Furthermore, without the Word, as verse 3 says, nothing has been created (John 1:3). Now, if nothing can be created without you, you cannot be created yourself. And if you cannot be created, then you have to be eternal. And therefore, the Word is eternal. Simple, right?

Why Man Twists The Text

Honestly, how could the prologue be any clearer? It couldn’t, yet natural man keeps inventing new and fresh ways to reinterpret the text in order to turn Jesus into a creature. He does this because he loathes and gnashes his teeth at the idea that God had to become human and die for his sins in order to save him. If the only one who can carry the weight of the man’s sin and redeem him is God almighty himself, the trice holy Yahweh, then his transgression has to be utterly heinous and immeasurable, an absolute abomination in the sight of God. The greater the redemption on the cross is, the greater the debt of sin is.

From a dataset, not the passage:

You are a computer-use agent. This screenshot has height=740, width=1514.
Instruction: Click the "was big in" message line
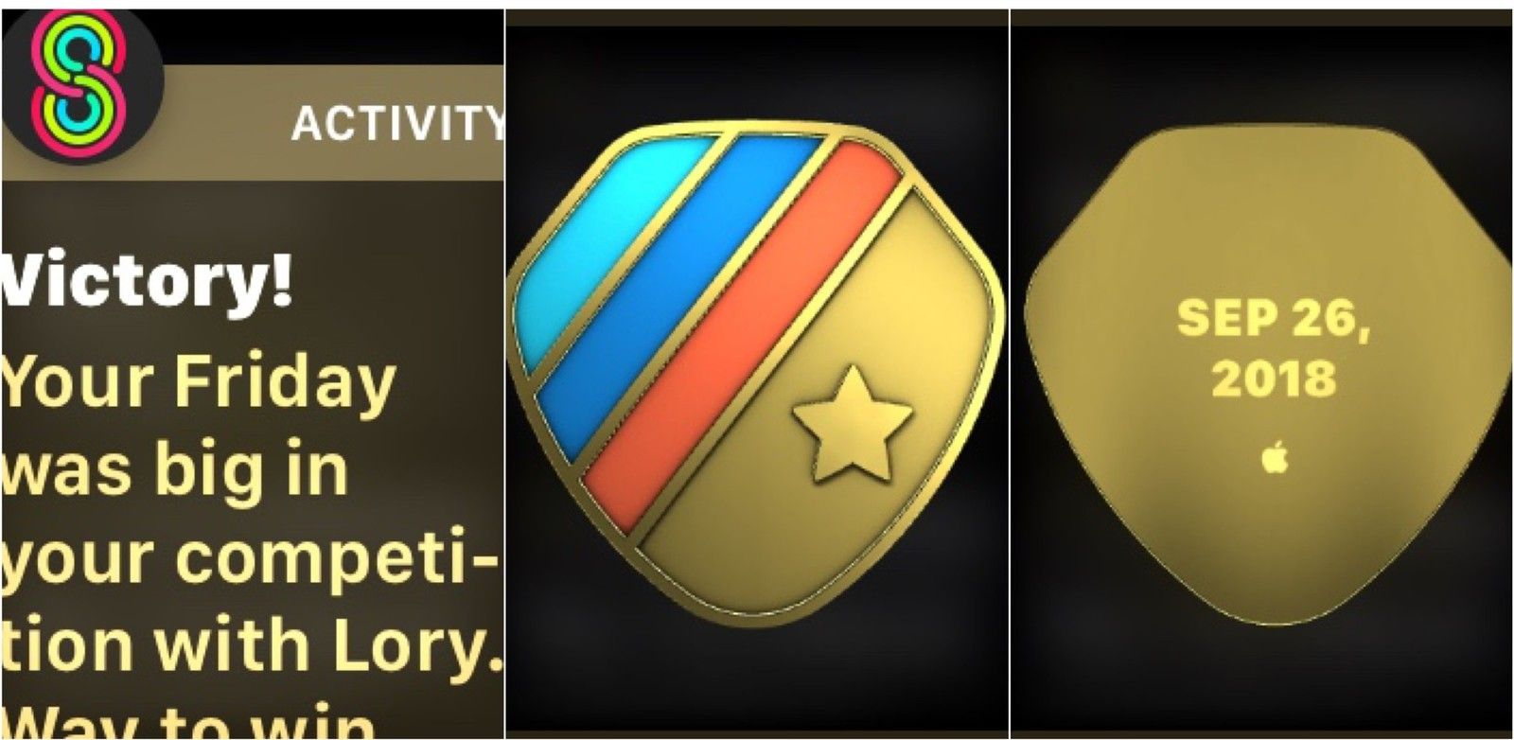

Therefore, in order to turn his sin into a more trivial offense, a sinful misdemeanor, he has to turn Jesus into a mere creature, by any grammatical means necessary. Perhaps he will concede that he needs an exalted, holy creature to pay for his sins; nevertheless, a holy creature is still a creature, a created thing. Regardless of how glorious and powerful a creature is, it still has far more in common with the bulls and goats, which cannot take away sin (Heb. 10:4) than it does with God.

But of course, that is just the kind of sacrifice the sinner is seeking: a smaller sacrifice for a smaller sin. Scripture, on the other hand, describes the sacrifice of Christ as the unique sacrifice of the only Son. That is the main point of that precious verse which every believer has memorized, and even nonbelievers can cite:

For God so loved the world, that he gave his only Son, that whoever believes in him should not perish but have eternal life.

John 3:16 ESV

Unfortunately, because the natural man suppresses the truth, refusing to acknowledge the weight and gravity of his sin, he cannot acknowledge the true sacrifice of the only Son, the eternal and beloved Son of the Father. Therefore, whenever he reads John 1, he mentally dashes out of the Bible and into his own imaginary book, written by that demented god in his head who can somehow create another god “in the beginning before the beginning.” Thus, although his false god doesn’t transcend reality, he certainly transcends grammar.

The true Word, on the other hand, was “in the beginning.” There, before God’s first act of creation, before he had spoken the universe into existence, before any man, angel, or any other creature could utter their first word and praise their maker, inside of eternity past, was the Word, always and forever, holy and perfect.